AIM OF THE EXERCISE: Retype exactly the stretch of lines that begins at the line containing "Task: Click the Apple" and ends at the last line of the data, with no other lines.
== EXERCISE DATA ==
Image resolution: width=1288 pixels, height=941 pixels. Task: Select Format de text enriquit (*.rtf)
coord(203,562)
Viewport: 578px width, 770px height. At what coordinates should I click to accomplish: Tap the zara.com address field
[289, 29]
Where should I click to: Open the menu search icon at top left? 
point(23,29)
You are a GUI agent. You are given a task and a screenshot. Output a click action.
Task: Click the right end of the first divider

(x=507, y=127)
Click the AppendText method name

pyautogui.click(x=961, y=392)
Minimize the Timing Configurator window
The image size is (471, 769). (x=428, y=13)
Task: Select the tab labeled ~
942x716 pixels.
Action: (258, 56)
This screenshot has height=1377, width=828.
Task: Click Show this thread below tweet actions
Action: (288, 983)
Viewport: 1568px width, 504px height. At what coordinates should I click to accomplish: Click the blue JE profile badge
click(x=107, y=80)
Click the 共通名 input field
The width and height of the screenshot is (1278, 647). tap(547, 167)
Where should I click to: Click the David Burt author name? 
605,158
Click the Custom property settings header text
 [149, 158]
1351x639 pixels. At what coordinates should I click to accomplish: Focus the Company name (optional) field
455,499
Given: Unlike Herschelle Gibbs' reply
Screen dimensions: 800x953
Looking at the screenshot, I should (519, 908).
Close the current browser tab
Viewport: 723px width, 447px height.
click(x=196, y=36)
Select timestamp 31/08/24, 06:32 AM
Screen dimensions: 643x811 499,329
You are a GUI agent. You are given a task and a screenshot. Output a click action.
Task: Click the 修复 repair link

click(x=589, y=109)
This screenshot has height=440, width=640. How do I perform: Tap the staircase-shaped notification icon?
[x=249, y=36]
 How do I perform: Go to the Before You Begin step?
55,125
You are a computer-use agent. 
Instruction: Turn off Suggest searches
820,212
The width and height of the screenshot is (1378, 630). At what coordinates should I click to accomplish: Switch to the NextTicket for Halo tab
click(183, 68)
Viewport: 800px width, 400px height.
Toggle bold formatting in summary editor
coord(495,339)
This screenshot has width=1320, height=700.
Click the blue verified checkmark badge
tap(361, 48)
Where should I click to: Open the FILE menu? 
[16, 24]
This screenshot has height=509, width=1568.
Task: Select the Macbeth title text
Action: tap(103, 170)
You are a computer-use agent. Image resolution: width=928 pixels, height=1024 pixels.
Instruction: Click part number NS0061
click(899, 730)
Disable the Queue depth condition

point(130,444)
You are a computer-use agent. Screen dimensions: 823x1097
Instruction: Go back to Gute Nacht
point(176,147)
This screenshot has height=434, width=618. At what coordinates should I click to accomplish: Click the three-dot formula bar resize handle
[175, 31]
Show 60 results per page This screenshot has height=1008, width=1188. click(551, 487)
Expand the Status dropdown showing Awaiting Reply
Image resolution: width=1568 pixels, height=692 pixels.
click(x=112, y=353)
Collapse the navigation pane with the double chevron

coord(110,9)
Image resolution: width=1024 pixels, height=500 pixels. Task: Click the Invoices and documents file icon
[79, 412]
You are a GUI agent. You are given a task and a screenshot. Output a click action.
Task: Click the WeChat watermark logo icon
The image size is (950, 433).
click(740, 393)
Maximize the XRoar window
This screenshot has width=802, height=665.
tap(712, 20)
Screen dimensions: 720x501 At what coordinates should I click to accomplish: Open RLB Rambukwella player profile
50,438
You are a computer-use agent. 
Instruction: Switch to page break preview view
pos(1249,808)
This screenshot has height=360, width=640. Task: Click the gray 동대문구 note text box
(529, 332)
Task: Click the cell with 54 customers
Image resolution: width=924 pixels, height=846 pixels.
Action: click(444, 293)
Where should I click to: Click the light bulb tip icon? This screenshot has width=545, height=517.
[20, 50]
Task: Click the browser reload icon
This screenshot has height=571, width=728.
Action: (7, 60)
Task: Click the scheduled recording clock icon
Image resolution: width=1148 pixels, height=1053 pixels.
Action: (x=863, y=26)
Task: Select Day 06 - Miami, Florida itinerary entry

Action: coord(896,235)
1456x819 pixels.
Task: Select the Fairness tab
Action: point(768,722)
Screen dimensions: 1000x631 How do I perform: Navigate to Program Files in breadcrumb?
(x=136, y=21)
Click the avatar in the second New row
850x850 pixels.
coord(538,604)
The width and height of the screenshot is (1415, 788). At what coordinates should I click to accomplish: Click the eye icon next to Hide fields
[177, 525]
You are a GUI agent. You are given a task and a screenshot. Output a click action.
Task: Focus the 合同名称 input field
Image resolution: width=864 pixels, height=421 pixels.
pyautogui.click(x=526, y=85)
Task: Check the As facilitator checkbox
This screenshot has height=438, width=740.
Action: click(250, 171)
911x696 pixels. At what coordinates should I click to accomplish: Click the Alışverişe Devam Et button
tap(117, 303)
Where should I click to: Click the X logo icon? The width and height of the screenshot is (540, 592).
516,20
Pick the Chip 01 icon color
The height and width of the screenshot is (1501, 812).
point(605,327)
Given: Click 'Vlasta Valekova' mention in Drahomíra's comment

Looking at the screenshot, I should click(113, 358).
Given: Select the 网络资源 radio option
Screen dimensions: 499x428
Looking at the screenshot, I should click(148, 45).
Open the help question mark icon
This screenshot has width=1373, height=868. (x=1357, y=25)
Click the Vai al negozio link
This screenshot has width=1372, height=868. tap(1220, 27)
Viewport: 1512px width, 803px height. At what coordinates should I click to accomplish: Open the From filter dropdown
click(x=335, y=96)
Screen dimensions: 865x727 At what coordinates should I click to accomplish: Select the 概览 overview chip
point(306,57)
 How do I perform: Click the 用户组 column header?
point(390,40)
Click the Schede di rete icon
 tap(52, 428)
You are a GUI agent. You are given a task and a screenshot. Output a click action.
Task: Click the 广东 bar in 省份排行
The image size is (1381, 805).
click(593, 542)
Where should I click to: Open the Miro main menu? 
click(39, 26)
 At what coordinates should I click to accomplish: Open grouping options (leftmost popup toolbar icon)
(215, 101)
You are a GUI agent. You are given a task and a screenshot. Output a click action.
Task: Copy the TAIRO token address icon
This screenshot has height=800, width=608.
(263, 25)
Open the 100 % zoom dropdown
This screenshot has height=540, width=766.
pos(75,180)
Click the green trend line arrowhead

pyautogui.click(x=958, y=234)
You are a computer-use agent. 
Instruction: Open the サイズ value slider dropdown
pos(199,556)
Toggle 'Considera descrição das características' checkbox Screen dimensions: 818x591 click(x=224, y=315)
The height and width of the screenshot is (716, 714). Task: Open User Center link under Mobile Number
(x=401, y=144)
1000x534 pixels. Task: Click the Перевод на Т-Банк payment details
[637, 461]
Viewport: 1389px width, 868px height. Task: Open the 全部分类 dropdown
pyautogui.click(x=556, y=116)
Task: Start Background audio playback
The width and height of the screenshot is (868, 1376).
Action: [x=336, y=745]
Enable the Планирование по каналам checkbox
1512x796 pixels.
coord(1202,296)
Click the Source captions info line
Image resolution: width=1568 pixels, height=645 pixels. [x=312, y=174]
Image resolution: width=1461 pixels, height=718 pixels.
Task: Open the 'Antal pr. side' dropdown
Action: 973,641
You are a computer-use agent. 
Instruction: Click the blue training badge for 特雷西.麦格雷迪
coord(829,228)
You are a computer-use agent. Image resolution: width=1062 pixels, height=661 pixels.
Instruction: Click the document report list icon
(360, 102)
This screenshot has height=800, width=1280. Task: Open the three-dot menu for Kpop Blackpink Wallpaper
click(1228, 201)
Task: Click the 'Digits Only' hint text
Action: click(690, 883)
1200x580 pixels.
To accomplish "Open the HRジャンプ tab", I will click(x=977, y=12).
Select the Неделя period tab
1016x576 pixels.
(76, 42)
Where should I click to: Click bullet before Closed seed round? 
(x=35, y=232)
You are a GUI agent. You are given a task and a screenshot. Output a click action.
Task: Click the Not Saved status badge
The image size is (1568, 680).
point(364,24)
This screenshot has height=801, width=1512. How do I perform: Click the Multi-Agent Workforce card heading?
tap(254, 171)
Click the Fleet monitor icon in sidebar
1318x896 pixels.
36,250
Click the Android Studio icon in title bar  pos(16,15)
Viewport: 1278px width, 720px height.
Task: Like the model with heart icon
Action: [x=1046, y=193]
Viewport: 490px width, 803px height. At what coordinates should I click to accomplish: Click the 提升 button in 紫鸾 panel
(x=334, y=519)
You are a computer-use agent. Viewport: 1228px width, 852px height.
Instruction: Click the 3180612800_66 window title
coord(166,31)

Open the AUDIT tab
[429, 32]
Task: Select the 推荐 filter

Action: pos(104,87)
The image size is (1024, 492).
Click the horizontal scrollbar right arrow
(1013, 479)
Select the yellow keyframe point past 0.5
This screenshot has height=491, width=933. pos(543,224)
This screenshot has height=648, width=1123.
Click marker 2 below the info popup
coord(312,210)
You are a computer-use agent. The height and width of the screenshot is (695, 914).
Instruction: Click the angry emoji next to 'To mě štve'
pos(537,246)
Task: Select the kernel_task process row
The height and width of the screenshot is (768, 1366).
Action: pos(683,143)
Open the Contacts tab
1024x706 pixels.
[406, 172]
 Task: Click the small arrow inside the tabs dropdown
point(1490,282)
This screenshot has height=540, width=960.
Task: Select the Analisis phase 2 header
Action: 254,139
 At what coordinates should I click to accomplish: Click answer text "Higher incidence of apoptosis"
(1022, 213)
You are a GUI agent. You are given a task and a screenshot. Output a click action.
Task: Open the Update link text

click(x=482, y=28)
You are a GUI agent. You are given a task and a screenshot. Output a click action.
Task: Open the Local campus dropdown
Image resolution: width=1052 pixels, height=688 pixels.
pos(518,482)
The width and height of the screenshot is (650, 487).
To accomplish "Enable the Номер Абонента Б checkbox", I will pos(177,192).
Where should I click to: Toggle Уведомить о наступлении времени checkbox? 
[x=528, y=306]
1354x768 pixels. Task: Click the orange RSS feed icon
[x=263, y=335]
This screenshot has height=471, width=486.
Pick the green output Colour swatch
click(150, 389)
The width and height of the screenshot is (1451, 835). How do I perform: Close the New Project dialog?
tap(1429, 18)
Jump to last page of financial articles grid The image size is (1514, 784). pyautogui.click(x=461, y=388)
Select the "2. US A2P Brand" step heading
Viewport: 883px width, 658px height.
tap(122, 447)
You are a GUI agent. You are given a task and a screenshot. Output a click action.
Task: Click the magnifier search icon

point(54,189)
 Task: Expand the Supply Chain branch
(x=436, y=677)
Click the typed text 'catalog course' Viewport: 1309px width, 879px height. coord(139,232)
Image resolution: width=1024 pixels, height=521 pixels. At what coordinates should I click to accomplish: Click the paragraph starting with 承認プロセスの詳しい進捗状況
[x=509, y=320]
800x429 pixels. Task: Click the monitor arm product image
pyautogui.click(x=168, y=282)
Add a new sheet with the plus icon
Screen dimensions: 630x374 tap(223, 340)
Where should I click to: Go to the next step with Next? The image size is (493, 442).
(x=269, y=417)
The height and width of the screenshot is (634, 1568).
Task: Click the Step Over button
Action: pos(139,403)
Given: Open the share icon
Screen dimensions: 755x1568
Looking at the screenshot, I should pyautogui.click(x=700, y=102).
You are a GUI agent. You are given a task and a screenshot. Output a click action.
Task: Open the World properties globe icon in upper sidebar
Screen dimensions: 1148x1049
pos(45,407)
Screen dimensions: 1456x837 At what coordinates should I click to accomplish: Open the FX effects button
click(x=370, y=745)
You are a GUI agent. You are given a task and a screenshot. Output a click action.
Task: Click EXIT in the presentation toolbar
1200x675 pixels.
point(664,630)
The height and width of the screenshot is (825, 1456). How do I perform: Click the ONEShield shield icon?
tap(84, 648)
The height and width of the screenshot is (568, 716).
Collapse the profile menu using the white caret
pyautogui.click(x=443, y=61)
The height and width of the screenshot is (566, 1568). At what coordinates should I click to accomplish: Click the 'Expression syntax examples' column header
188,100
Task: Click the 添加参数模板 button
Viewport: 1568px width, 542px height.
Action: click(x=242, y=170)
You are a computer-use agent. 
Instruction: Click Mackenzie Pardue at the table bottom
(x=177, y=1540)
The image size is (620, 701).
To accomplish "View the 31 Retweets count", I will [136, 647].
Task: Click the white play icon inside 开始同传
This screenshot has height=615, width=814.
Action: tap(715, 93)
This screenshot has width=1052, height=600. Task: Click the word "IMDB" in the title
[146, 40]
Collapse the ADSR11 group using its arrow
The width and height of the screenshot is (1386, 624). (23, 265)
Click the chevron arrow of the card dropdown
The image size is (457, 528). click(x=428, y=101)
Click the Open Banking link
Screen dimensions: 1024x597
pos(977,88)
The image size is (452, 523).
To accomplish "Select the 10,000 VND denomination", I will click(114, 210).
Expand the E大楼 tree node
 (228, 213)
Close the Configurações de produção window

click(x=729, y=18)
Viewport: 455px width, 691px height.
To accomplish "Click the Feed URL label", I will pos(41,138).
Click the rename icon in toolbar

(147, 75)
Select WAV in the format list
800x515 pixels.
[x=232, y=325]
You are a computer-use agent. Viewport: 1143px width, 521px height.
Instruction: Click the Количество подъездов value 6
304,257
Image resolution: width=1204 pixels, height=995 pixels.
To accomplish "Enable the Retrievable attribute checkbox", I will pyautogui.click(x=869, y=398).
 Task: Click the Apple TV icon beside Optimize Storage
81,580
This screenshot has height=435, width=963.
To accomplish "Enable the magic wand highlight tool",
===
WRITTEN ANSWER:
 Task: Click the Apple TV icon beside Optimize Storage
81,580
This screenshot has height=435, width=963.
To accomplish "Enable the magic wand highlight tool",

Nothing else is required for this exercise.